Reading text:
Bases: sage.graphs.digraph.DiGraph
The Hasse diagram of a poset. This is just a transitively-reduced, directed, acyclic graph without loops or multiple edges.
Note
We assume that range(n) is a linear extension of the poset. That is, range(n) is the vertex set and a topological sort of the digraph.
This should not be called directly, use Poset instead; all type checking happens there.
EXAMPLES:
sage: from sage.combinat.posets.hasse_diagram import HasseDiagram
sage: H = HasseDiagram({0:[1,2],1:[3],2:[3],3:[]}); H
Hasse diagram of a poset containing 4 elements
sage: TestSuite(H).run()
Returns all antichains of self, organized as a prefix tree
INPUT:
- element_class – (default:list) an iterable type
EXAMPLES:
sage: P = posets.PentagonPoset()
sage: H = P._hasse_diagram
sage: A = H.antichains()
sage: list(A)
[[], [0], [1], [1, 2], [1, 3], [2], [3], [4]]
sage: A.cardinality()
8
sage: [1,3] in A
True
sage: [1,4] in A
False
TESTS:
sage: TestSuite(A).run(skip = "_test_pickling")
Note
It’s actually the pickling of the cached method coxeter_transformation() that fails ...
TESTS:
sage: A = Poset()._hasse_diagram.antichains()
sage: list(A)
[[]]
sage: TestSuite(A).run()
Return an iterator over the antichains of the poset.
Note
The algorithm is based on Freese-Jezek-Nation p. 226. It does a depth first search through the set of all antichains organized in a prefix tree.
EXAMPLES:
sage: P = posets.PentagonPoset()
sage: H = P._hasse_diagram
sage: H.antichains_iterator()
<generator object antichains_iterator at ...>
sage: list(H.antichains_iterator())
[[], [4], [3], [2], [1], [1, 3], [1, 2], [0]]
sage: from sage.combinat.posets.hasse_diagram import HasseDiagram
sage: H = HasseDiagram({0:[1,2],1:[4],2:[3],3:[4]})
sage: list(H.antichains_iterator())
[[], [4], [3], [2], [1], [1, 3], [1, 2], [0]]
sage: H = HasseDiagram({0:[],1:[],2:[]})
sage: list(H.antichains_iterator())
[[], [2], [1], [1, 2], [0], [0, 2], [0, 1], [0, 1, 2]]
sage: H = HasseDiagram({0:[1],1:[2],2:[3],3:[4]})
sage: list(H.antichains_iterator())
[[], [4], [3], [2], [1], [0]]
TESTS:
sage: H = Poset()._hasse_diagram
sage: list(H.antichains_iterator())
[[]]
Returns whether i and j are comparable in the poset
INPUT:
- i, j – vertices of this Hasse diagram
EXAMPLES:
sage: P = posets.PentagonPoset()

Excerpted records:
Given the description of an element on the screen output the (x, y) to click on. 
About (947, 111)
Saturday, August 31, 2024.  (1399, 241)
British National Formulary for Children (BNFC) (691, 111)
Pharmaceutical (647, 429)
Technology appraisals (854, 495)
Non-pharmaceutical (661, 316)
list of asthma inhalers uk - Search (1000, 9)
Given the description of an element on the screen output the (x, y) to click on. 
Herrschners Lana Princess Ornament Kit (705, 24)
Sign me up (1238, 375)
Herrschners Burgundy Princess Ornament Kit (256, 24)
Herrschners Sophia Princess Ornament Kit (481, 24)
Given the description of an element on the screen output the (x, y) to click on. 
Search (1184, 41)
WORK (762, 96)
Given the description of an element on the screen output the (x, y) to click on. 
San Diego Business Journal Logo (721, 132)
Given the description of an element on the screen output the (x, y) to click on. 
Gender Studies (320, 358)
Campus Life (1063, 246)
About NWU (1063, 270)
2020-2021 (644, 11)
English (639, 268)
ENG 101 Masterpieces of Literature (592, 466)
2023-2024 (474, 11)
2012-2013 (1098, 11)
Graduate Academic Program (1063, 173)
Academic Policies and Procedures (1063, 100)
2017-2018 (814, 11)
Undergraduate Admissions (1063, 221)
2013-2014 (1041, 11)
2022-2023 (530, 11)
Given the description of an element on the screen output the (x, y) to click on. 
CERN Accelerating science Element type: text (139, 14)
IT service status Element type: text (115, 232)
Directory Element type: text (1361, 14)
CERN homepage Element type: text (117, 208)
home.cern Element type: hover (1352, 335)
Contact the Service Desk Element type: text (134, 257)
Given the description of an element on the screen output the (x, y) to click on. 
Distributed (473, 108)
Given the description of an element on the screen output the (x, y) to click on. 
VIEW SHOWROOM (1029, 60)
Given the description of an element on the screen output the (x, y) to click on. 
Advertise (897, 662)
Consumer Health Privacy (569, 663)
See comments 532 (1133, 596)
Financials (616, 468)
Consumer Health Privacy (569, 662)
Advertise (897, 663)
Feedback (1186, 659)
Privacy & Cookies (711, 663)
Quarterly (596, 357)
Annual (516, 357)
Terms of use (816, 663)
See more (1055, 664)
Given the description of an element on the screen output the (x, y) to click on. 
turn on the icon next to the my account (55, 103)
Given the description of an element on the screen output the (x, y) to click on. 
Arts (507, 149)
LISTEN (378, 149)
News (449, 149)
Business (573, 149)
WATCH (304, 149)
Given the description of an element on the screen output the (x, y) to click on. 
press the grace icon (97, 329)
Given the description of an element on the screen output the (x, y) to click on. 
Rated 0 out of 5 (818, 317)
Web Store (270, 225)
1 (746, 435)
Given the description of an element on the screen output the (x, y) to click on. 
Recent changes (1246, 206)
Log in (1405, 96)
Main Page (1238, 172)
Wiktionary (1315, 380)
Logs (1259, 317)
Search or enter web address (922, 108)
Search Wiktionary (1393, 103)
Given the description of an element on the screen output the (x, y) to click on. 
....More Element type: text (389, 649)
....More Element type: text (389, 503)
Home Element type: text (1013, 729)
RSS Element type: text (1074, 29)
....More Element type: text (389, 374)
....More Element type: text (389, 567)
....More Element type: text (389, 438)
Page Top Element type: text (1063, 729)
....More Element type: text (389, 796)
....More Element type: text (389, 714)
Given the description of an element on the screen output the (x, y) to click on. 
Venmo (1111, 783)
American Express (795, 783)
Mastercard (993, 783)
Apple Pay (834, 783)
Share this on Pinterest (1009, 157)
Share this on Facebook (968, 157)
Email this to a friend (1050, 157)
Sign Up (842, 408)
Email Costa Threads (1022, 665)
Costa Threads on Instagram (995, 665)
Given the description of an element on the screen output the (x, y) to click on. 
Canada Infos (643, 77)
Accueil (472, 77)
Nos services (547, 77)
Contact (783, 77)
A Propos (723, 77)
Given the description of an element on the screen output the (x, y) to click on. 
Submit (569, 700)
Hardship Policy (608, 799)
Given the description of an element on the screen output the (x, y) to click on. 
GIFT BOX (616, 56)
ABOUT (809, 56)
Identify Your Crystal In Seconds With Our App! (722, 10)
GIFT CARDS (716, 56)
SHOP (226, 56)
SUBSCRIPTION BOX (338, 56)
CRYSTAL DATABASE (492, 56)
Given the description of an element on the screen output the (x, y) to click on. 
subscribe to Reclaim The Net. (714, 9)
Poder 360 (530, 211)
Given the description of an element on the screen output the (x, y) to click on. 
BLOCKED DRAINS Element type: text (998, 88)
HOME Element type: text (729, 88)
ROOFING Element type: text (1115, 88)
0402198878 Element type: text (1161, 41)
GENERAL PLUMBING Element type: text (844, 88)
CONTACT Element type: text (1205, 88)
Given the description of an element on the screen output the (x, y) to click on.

Task directions:
Repeat word for word the part of the Hasse diagram documentation that opens with the words containing "[[], [0], [1], [1, 2], [1, 3], [2], [3], [4]]" and closes with "A = Poset()._hasse_diagram.antichains()". The items come from a different source than the Hasse diagram documentation.

Response box:
[[], [0], [1], [1, 2], [1, 3], [2], [3], [4]]
sage: A.cardinality()
8
sage: [1,3] in A
True
sage: [1,4] in A
False
TESTS:
sage: TestSuite(A).run(skip = "_test_pickling")
Note
It’s actually the pickling of the cached method coxeter_transformation() that fails ...
TESTS:
sage: A = Poset()._hasse_diagram.antichains()